Stored data entries
■ ■ ■ ■ ■

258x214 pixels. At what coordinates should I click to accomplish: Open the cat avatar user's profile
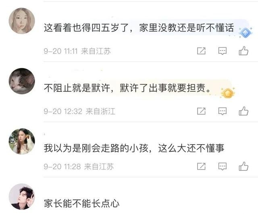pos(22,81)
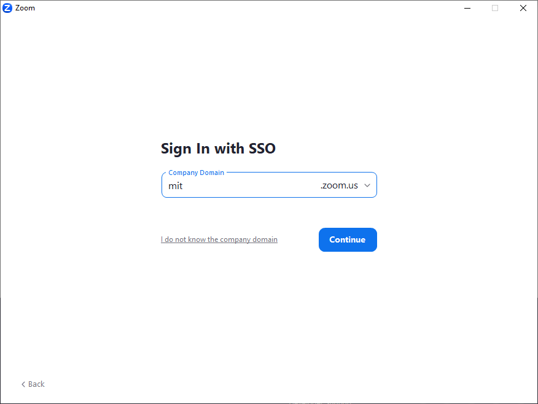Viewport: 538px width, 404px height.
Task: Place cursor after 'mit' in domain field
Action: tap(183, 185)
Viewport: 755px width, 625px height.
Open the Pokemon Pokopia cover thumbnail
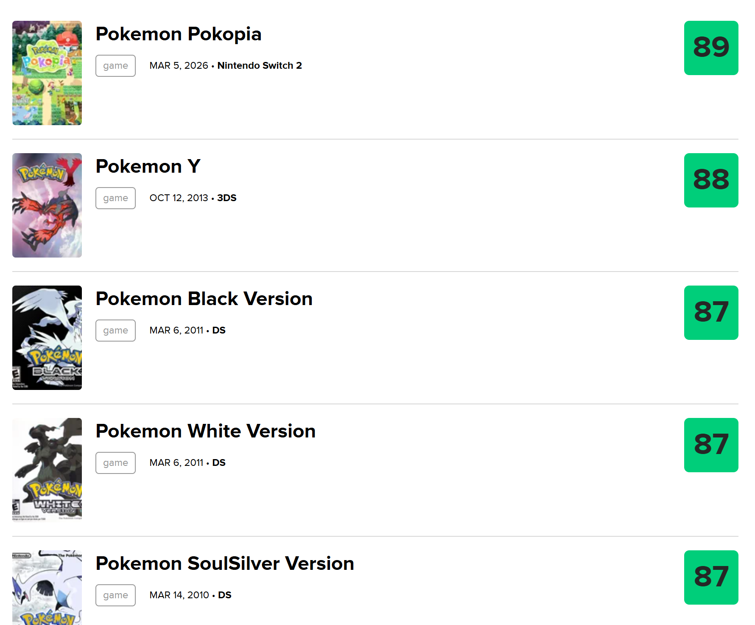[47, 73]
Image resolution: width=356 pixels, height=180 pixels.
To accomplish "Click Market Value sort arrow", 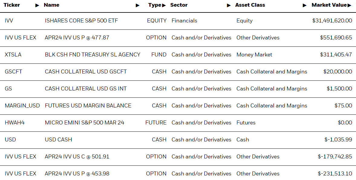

■ ■ ■ ■ ■

Retype each record exactly as it appears above and drop the images.

**Response area**
258x214 pixels. At what coordinates should I click to accomplish: Open the cat avatar user's profile
pos(22,81)
Viewport: 538px width, 404px height.
Task: Place cursor after 'mit' in domain field
Action: tap(183, 185)
Viewport: 755px width, 625px height.
Open the Pokemon Pokopia cover thumbnail
[47, 73]
Image resolution: width=356 pixels, height=180 pixels.
To accomplish "Click Market Value sort arrow", 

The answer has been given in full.